**TASK INSTRUCTIONS:** Quote the text lines of all the records below word for word, leaving out the pictures.

○ ○ ○ ○

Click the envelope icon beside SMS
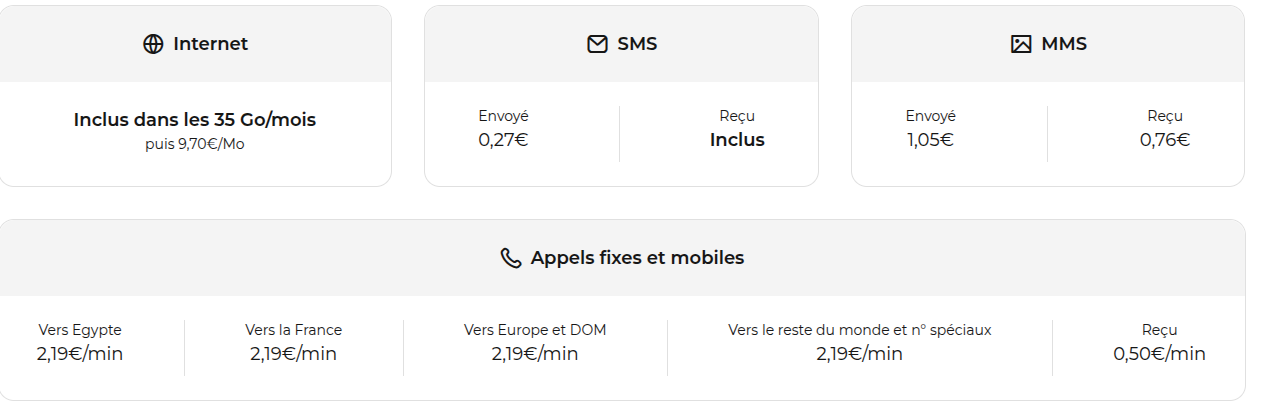The width and height of the screenshot is (1268, 413). [597, 44]
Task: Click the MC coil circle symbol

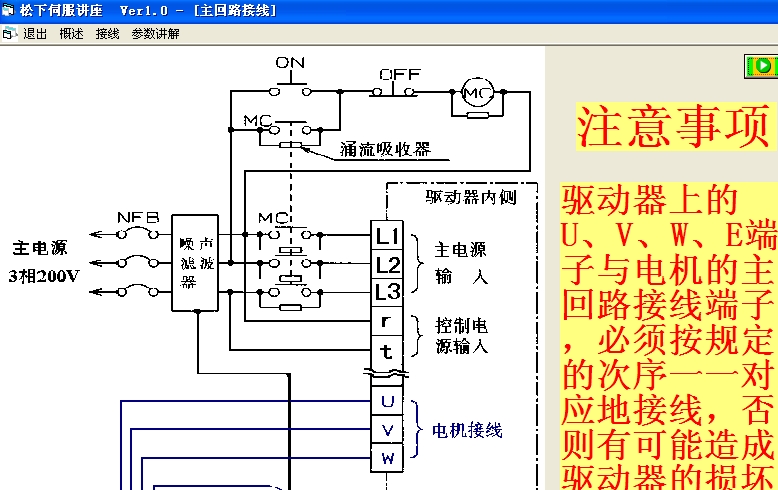Action: pyautogui.click(x=477, y=93)
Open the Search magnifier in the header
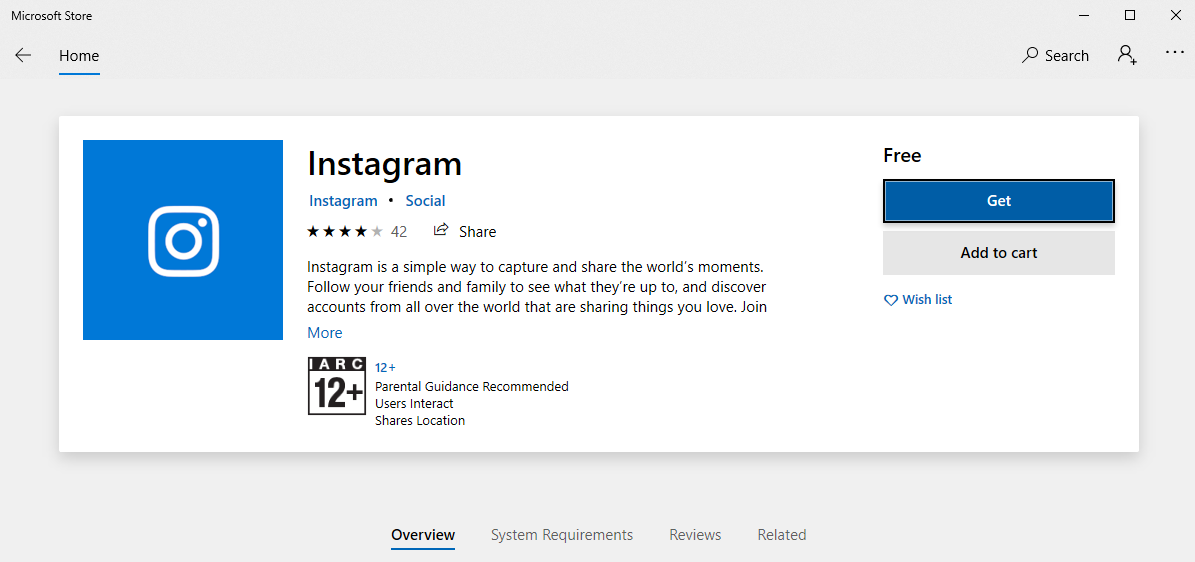 pos(1030,56)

○ ○ ○ ○

**PROBLEM SOLUTION:**
Click the envelope icon beside SMS
The width and height of the screenshot is (1268, 413). [597, 44]
Task: Click the MC coil circle symbol

Action: pyautogui.click(x=477, y=93)
Open the Search magnifier in the header
 pos(1030,56)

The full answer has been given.